The boys turned to me and said, very aggressively I might add, ‘BOOB HER,’ which in our family was code for, ‘Can you feed my sister so she stops screaming?’ which was a usual thing because she often voiced her opinion and ‘Boobing her’ did make her stop.

So there I was breastfeeding a fractious baby on the front row of, what turned out, a 4D cinema-type ride. It wasn’t fun and I have always expected to appear on some silly camera program with a ‘Look at what this strange mother decided to do on a 4D ride? Let’s all laugh at her!!’ caption.

Back to yesterday and you can imagine my ‘excitement’ at finding out that my eldest son did not want to go to the cinema with his dad, brothers and brothers’ friends after a long shift at work. This meant there was a spare ticket going to waste and that is how I found myself sat in a 4DX cinema wondering just what on earth I’d agreed to.

Luckily my daughter was now 8, no longer breast fed and was at home.

The film we saw was Thor Love and Thunder which wasn’t a gentle film by any stretch of the imagination and the chair bouncing around at certain points reflected this. The 4D chairs move so much more than you think possible and at random times and it does random things. I understood the wind blowing when there was a windy desert scene and I get the water spray kind of but the chair moved so violently at some points that you just end up laughing, well, my friend and I did. Looking at what was happening to other people and the absurdity of all made us giggle uncontrollably at one point so much so we really weren’t watching the film. Not a great thing to happen when you’d like the audience to follow what’s happening.

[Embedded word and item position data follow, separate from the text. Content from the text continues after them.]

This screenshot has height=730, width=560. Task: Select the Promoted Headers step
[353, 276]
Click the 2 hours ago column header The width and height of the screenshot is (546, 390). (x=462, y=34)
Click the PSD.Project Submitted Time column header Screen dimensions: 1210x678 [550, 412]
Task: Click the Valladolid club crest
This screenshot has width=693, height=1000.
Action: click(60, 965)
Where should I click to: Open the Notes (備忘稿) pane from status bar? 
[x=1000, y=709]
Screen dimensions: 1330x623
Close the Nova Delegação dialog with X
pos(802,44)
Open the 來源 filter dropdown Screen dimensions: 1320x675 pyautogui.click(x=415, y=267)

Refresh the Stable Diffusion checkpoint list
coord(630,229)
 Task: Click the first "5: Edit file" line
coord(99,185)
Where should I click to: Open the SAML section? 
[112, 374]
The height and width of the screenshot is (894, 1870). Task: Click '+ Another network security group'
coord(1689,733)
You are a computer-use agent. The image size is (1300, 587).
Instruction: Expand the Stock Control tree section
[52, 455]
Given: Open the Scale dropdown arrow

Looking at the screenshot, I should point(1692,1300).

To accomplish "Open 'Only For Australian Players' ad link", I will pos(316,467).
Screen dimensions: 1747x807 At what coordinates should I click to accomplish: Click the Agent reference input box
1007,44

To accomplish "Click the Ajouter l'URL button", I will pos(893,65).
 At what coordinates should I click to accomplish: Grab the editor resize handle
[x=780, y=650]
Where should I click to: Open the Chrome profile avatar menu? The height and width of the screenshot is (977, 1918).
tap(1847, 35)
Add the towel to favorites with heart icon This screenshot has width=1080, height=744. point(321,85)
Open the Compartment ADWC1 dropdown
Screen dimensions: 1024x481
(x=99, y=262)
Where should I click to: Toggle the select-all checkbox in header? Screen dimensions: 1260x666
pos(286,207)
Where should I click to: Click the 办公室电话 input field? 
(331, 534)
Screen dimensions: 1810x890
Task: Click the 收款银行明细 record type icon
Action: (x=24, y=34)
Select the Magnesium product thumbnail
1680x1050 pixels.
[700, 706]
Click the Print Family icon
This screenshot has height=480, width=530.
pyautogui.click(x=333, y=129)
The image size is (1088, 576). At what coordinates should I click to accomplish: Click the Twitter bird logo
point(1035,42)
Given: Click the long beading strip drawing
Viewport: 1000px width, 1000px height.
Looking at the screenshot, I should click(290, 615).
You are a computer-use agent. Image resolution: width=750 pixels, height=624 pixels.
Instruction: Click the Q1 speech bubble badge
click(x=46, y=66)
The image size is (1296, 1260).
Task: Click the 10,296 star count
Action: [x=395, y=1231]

I was punched in the back, lightening flashed with the lights on the side of the cinema but it was mainly about tipping you and shaking you in a chair. There was no way we could have drunk our drink during the film so I was kind of glad that I’d finished it all in the very long trailers and adverts at the beginning of the film.

I did find that one of the side effects of being shaken so much is that I really needed the toilet halfway through as did many other people. My friend warned me of this and I thought that I would be fine but I really wasn’t.

I have Irlen’s Syndrome (a colour/movement processing sight disorder) and this is meant that 3D films and anything 3D has either given me a migraine or it’s just so blurry even with the glasses. I had been prepared to leave if my eyes had started to hurt but this film and these glasses seemed so much better. The 3D was more gentle so I don’t know if that had anything to do with it, the characters weren’t leaping out at you more just having a more rounded feel to them. I did find movement still problematic but not the extent that I have done before. I found the backgrounds still quite blurry. I stayed for the whole film and didn’t develop a migraine let along a headache which is very unusual. I think the technology has moved on and the synching of the 2 ‘things that they do’ that usually hurt my eyes (that’s why I can’t stand flickering lights and will notice a flicker even when you don’t) has improved a great deal.

After the film had ended and we met back up with the dads and boys (there were 11 of us in total) we discussed what we’d all thought of the experience. I was surprised to hear that the boys (5 of them) really didn’t like the 4D cinema. They said: ‘It didn’t add anything to the film,’ and ‘It was just a annoying,’ along with, ‘I just wished I could turn it off,’ which really wasn’t what I thought they’d say. One of them even said that they’d love to go and see it again but in a normal cinema so it really had put them off.

For this was an experience but not one I think I’ll be doing again. Having said that I thought my first experience with my daughter, 8 years ago would have been my last so it just goes to show you never know what will happen in the future. For us it’s a one-off thing that we won’t be paying extra for again which isn’t what the filmmakers are hoping for I’m sure.